++++ Extract ++++

A clear, current overview to help you choose with confidence.

What 'green electricity' actually means in 2026

All UK electricity comes from the same shared grid, so 'green' tariffs are about how the supplier matches your usage. REGO certificates prove a matching kWh of renewable electricity was generated somewhere on the grid; PPAs (power purchase agreements) directly fund a generator. Ofgem's October 2024 reforms tightened disclosure rules so suppliers must tell you which mix they use.

REGO-only vs PPA-backed

REGO-only tariffs are usually the cheapest green option — the certificates are inexpensive on their own, so the supplier can sell green at almost the same price as standard. PPA-backed tariffs (Good Energy, Ecotricity, Octopus Greener) commit money to specific generators, with a small premium for that additionality.

Ofgem's October 2024 green tariff reforms

Suppliers selling tariffs as '100% renewable' must publicly disclose the source mix, the PPA percentage, and how unmatched renewable claims are handled. The reforms haven't banned REGO-only tariffs — but they've made the difference between green tiers visible, so consumers can choose with eyes open.

What about gas?

Most 'green' dual-fuel tariffs use carbon-offset natural gas (offsets paid into verified schemes) rather than biomethane (true renewable gas, limited supply). Biomethane-backed gas is available from a handful of specialist suppliers at a higher premium. Offset gas adds typically 1–3% to a dual-fuel green tariff.

Compare like-for-like

Indicative May 2026 view for a typical UK electricity customer comparing green options. Use the form on this page for a personalised comparison.

What to compare Typical range (May 2026) Notes
Default tariff cap (Apr–Jun 2026) Reference baseline Standard variable, no green backing required.
Cheapest REGO-only green fix Cap to ~3% below cap on typical use 100% renewable claim backed by certificates only. Cheapest green option.
PPA-backed green fix (Good Energy, Ecotricity) 1–4% above cheapest non-green fix Direct generator funding. Strongest 'additionality' claim.
Octopus Greener tariff At cheapest non-green fix to ~2% above Mix of REGO + PPA disclosed in supplier reporting.
Standard variable green tariff At cap Same framework as default, with a green badge. No price saving vs default.

++++ Listing ++++

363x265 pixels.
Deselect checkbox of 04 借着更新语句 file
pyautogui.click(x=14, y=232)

++++
++++ Listing ++++

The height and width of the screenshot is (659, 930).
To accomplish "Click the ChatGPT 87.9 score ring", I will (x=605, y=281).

++++
++++ Listing ++++

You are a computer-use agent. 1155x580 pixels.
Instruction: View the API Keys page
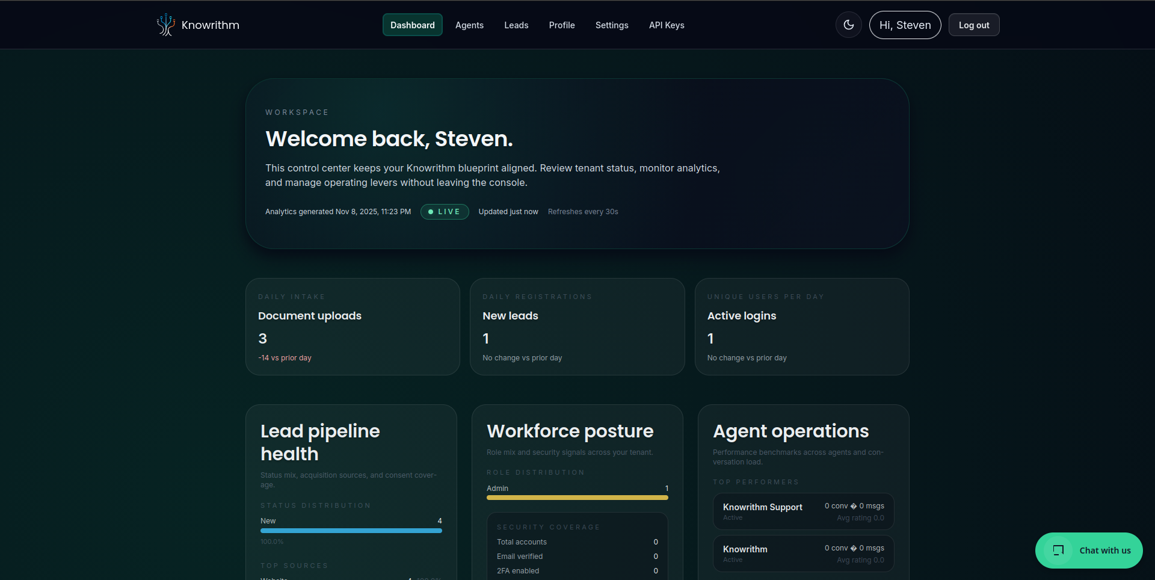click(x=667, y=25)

++++

**Problem to solve**
Write the next part of the green electricity tariff guide, picking up after its final line. The listing is separate material and has nothing to do with the green electricity guide.

**Reply**
How to pick the cheapest green UK electricity tariff (June 2026)

  1. 1. Decide your green standard

    REGO-only (cheapest, weakest impact), PPA-backed (small premium, direct generator funding), or biomethane (strongest, highest premium).

  2. 2. Find your annual kWh

    Use last year's bill or your supplier app — the most recent 12 months of electricity (and gas if dual-fuel).

  3. 3. Check the supplier's post-Oct-2024 disclosure

    Suppliers must publish their source mix and PPA percentage. Check this before signing — it's how you tell REGO-only from PPA-backed.

  4. 4. Compare on annual cost

    Annual cost = (unit rate × kWh) + (standing charge × 365). Add any premium for green vs non-green.

  5. 5. Run a whole-of-market comparison

    Use the form on this page — it surfaces every green tariff for your postcode.

  6. 6. Apply and submit opening reads

    Switching takes 5 working days. Submit electricity and gas opening reads on day one.

Common pitfalls to avoid

The most frequent issues we see when households and businesses act on what looks like a good deal.

  • Assuming all 'green' tariffs are equally renewable — REGO-only and PPA-backed have very different real impact.
  • Paying a green premium without checking the supplier discloses PPA percentage post Oct 2024 reforms.
  • Switching to a green variable at-cap and thinking it's cheaper than the default — it's the same price.
  • Picking a PPA-backed dual-fuel without checking how the gas side is handled (offset vs biomethane).
  • Forgetting that green tariffs follow the same Ofgem cap framework — no special pricing rules.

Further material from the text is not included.